Assigned task
Your output is to hold only the lines from the one showing "Tap the 'Baci mamma' message bubble" through the end of the listing, exactly, with every picture excluded.

Records to process
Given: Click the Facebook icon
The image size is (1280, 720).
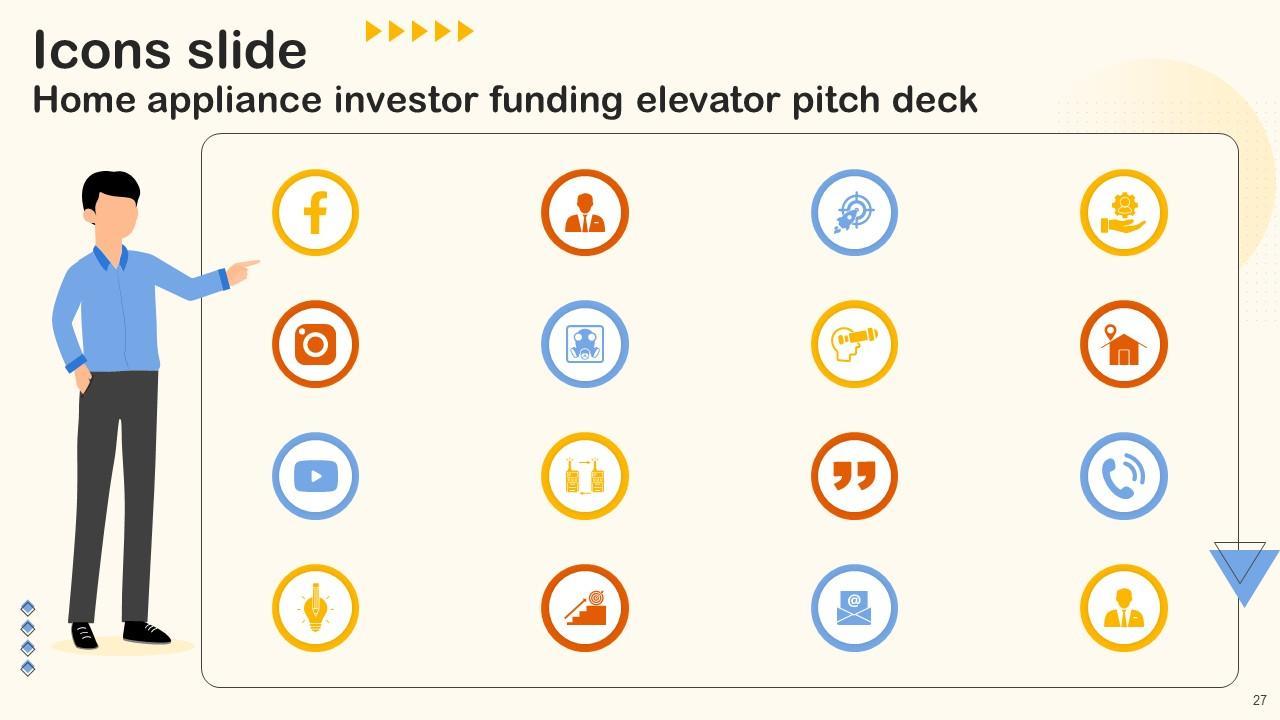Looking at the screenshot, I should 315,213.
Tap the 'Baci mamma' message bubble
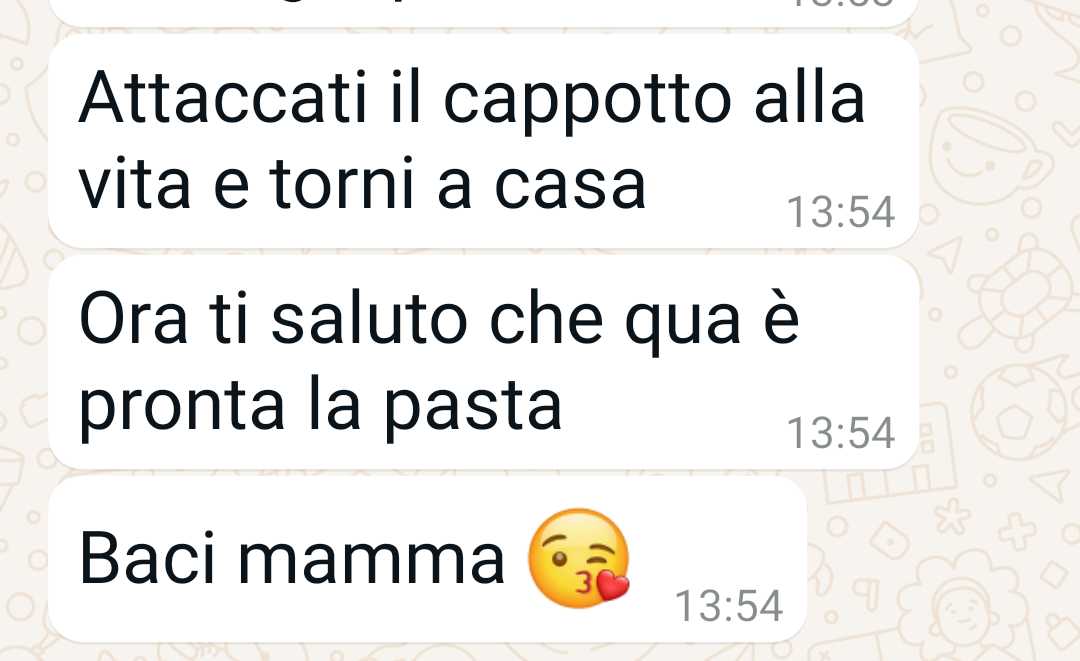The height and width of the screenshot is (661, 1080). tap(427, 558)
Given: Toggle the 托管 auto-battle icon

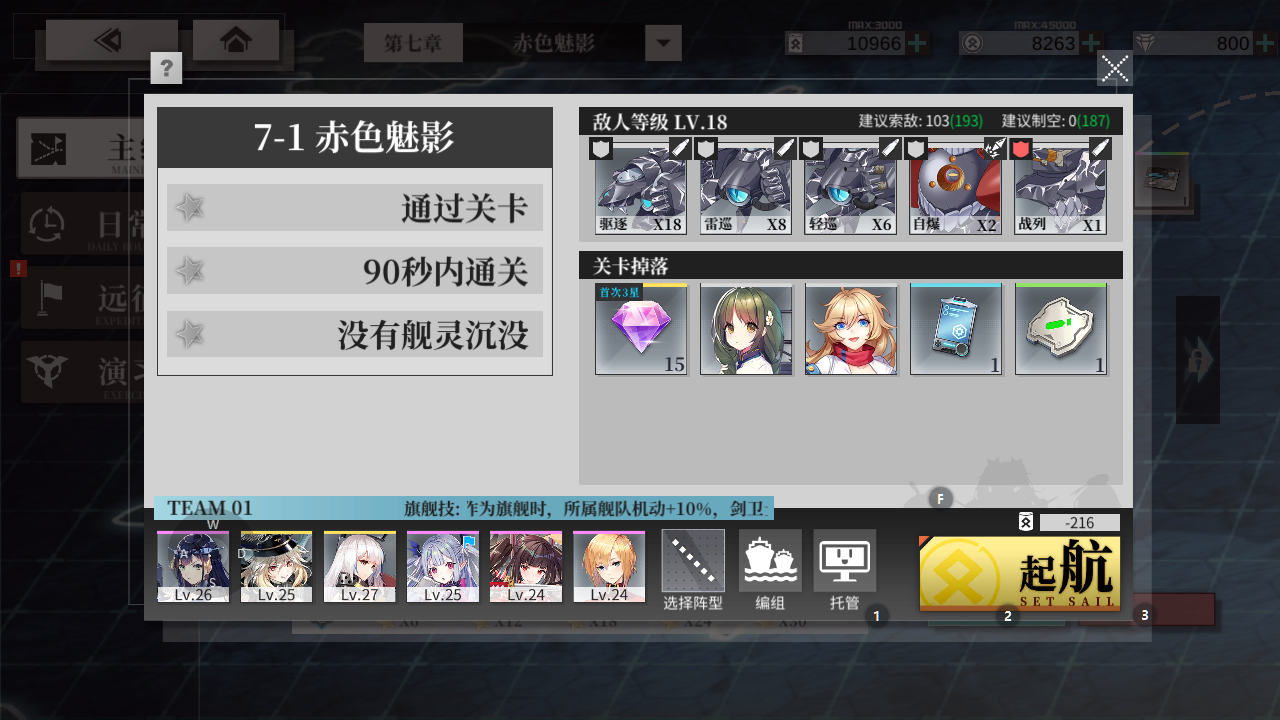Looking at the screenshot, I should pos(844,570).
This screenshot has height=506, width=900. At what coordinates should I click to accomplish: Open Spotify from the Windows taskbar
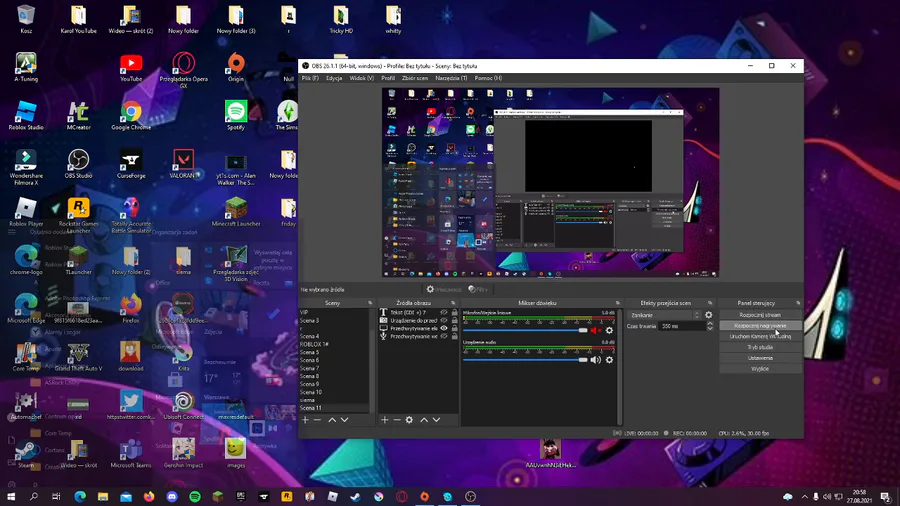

Result
Tap the 'Baci mamma' message bubble
The height and width of the screenshot is (661, 1080). tap(427, 558)
Given: Toggle the 托管 auto-battle icon

Looking at the screenshot, I should pos(844,570).
This screenshot has height=506, width=900. At what coordinates should I click to accomplish: Open Spotify from the Windows taskbar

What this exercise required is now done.